Uniform limit laws of the logarithm for nonparametric estimators of the regression function in presence of censored data

TL;DR

This paper derives uniform limit laws of the logarithm for nonparametric censored data estimators, enabling the construction of almost sure asymptotic confidence bands for regression and related functions.

Contribution

It establishes new uniform-in-bandwidth limit laws of the logarithm for I.P.C.W. estimators under censorship, extending to confidence band construction.

Findings

Uniform limit laws of the logarithm are proven for multivariate regression estimators.

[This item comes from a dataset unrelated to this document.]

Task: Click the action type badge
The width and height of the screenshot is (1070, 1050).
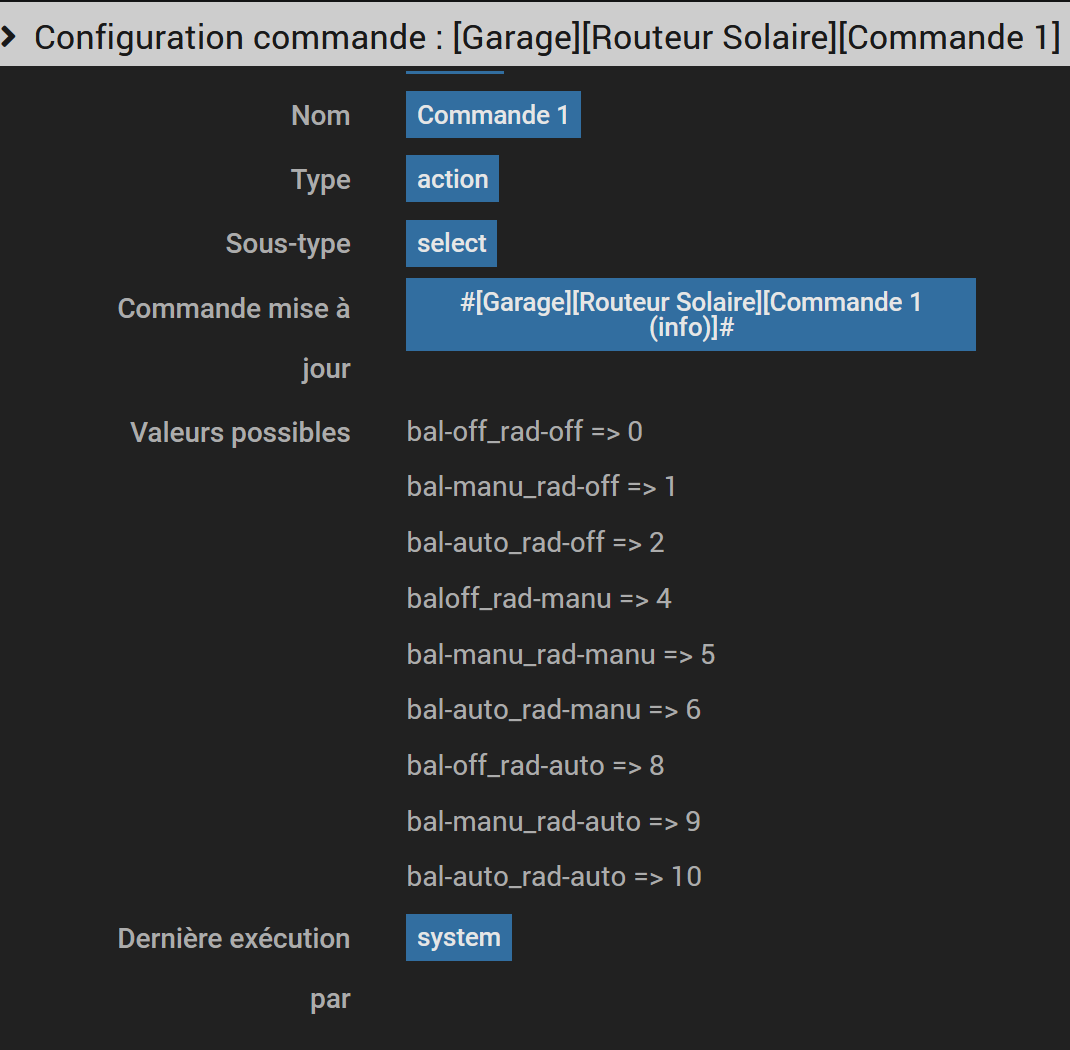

Almost sure asymptotic confidence bands are constructed from these laws.

Simulation examples demonstrate the practical applicability of the confidence bands.

Abstract

In this paper, we establish uniform-in-bandwidth limit laws of the logarithm for nonparametric Inverse Probability of Censoring Weighted (I.P.C.W.) estimators of the multivariate regression function under random censorship. A similar result is deduced for estimators of the conditional distribution function. The uniform-in-bandwidth consistency for estimators of the conditional density and the conditional hazard rate functions are also derived from our main result. Moreover, the logarithm laws we establish are shown to yield almost sure simultaneous asymptotic confidence bands for the functions we consider. Examples of confidence bands obtained from simulated data are displayed.